A pedestrian walkway, located along the southeastern side of the bridge, has a metal handrail and balustrade formed by intersecting diagonal members. A metal plaque commemorates the opening of the bridge, with the name of those involved in its construction.

== Heritage listing ==
Alexandra Railway Bridge was listed on the Queensland Heritage Register on 21 October 1992 having satisfied the following criteria.

The place is important in demonstrating the evolution or pattern of Queensland's history.

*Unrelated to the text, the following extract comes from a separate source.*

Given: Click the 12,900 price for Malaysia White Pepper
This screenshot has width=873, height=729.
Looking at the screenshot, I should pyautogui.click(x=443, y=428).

The Alexandra Railway Bridge has provided a major crossing of the Fitzroy River since 1899, and is important in demonstrating the evolution of the railway network in central Queensland and in the city of Rockhampton. The bridge is an integral part of the original design of the Rockhampton Junction Railway, which included the double line street railway connecting Stanley Street station and North Rockhampton via Denison Street. The bridge was also strategically important during the Second World War, providing a crossing of the Fitzroy River for American military convoys.

The place demonstrates rare, uncommon or endangered aspects of Queensland's cultural heritage.

The Alexandra Railway Bridge is of significance for its riveted through Pratt trusses which were the first of their type in Queensland. It is also significant for its riveted hogback double intersection Pratt truss main span, which is the second largest of its type in Queensland.

The place is important in demonstrating the principal characteristics of a particular class of cultural places.

The Alexandra Railway Bridge is of significance for its riveted through Pratt trusses which were the first of their type in Queensland. It is also significant for its riveted hogback double intersection Pratt truss main span, which is the second largest of its type in Queensland.

The place is important because of its aesthetic significance.

The Alexandra Railway Bridge is of aesthetic significance, and makes an important contribution to the Rockhampton townscape and the Fitzroy River riverscape.

The place is important in demonstrating a high degree of creative or technical achievement at a particular period.

The Alexandra Railway Bridge is of significance for its riveted through Pratt trusses which were the first of their type in Queensland. It is also significant for its riveted hogback double intersection Pratt truss main span, which is the second largest of its type in Queensland.

The place has a special association with the life or work of a particular person, group or organisation of importance in Queensland's history.

The bridge is important as an example of the design work of Chief Engineer HC Stanley, and his contribution to engineering practices on Queensland Railways in the latter part of the nineteenth century.